Law Enforcement Brings the Heavy Artillery
The case for keeping the cameras now rests on a Christmas Day murder, a stolen truck, and letters sent to every council member.
Cuyahoga County Prosecutor Mike O’Malley calls the cameras “invaluable,” according to Axios Cleveland. His headline case: the Christmas Day 2021 killing of Chris Vo. Two men later convicted drove a stolen truck into Lakewood, where an ALPR flagged the vehicle. Officers found guns, drugs, and a notebook containing Vo’s personal information — evidence that helped build the prosecution.
Judge David Matia sent letters to every council member comparing removing ALPRs to banning DNA technology. He dismissed opposition group Flock No as “a very vocal minority with a catchy slogan that is going to do great harm to community safety,” according to Signal Cleveland. O’Malley added that if council dislikes Flock specifically, officials should “get off your asses and establish their own home security systems,” per Axios Cleveland.
Since the committee rejection, Council President Blaine Griffin and Councilman Mike Polensek — the lone yes vote — have floated a compromise: let each of Cleveland’s 15 council members decide whether cameras operate in their ward. Polensek himself called the administration’s original pitch “lackluster,” suggesting sharper data might have prevented the initial rejection entirely.
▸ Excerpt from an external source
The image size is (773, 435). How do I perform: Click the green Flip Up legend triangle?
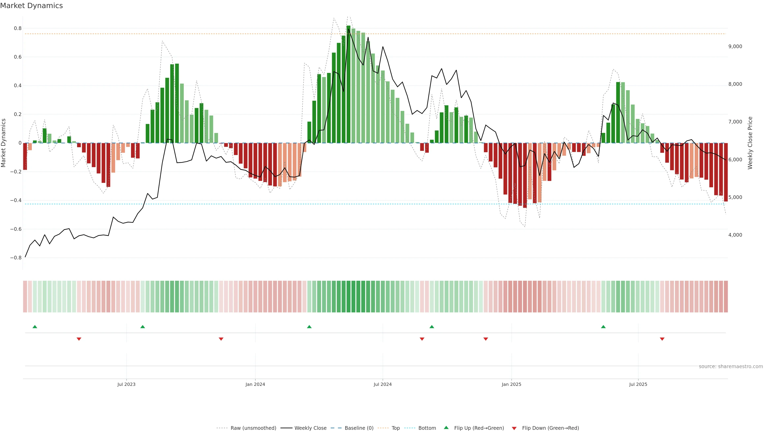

The Receipts Critics Want to See
Audit logs revealing immigration searches and thousands of vaguely labeled queries are fueling demands for real evidence, not anecdotes.
Flock No wants deliberations “rigorous and grounded in empirical evidence — and not vibes based,” per their public statement on Action Network. That demand lands harder given what audits already revealed:
- More than 160 immigration-related searches over 30 days — which the city dismissed as a “data fluke”
- Thousands of monthly searches vaguely labeled “other-investigation”, according to Cleveland.com reporting cited by Signal Cleveland
At the committee level, Councilman Tanmay Shah flipped Judge Matia’s DNA analogy entirely, telling Signal Cleveland that Flock resembles “technology that was collecting DNA evidence on every single resident and storing it in a database run by a private company.” Flock No, meanwhile, dismissed the ward-by-ward proposal as “a pretty haphazard approach to policy making.”
The next committee hearing arrives before July 15. What Cleveland decides will signal whether mid-sized cities can meaningfully govern surveillance vendor contracts — or whether law enforcement pressure and ticking contract deadlines consistently overwhelm resident opposition before the deliberation even gets started.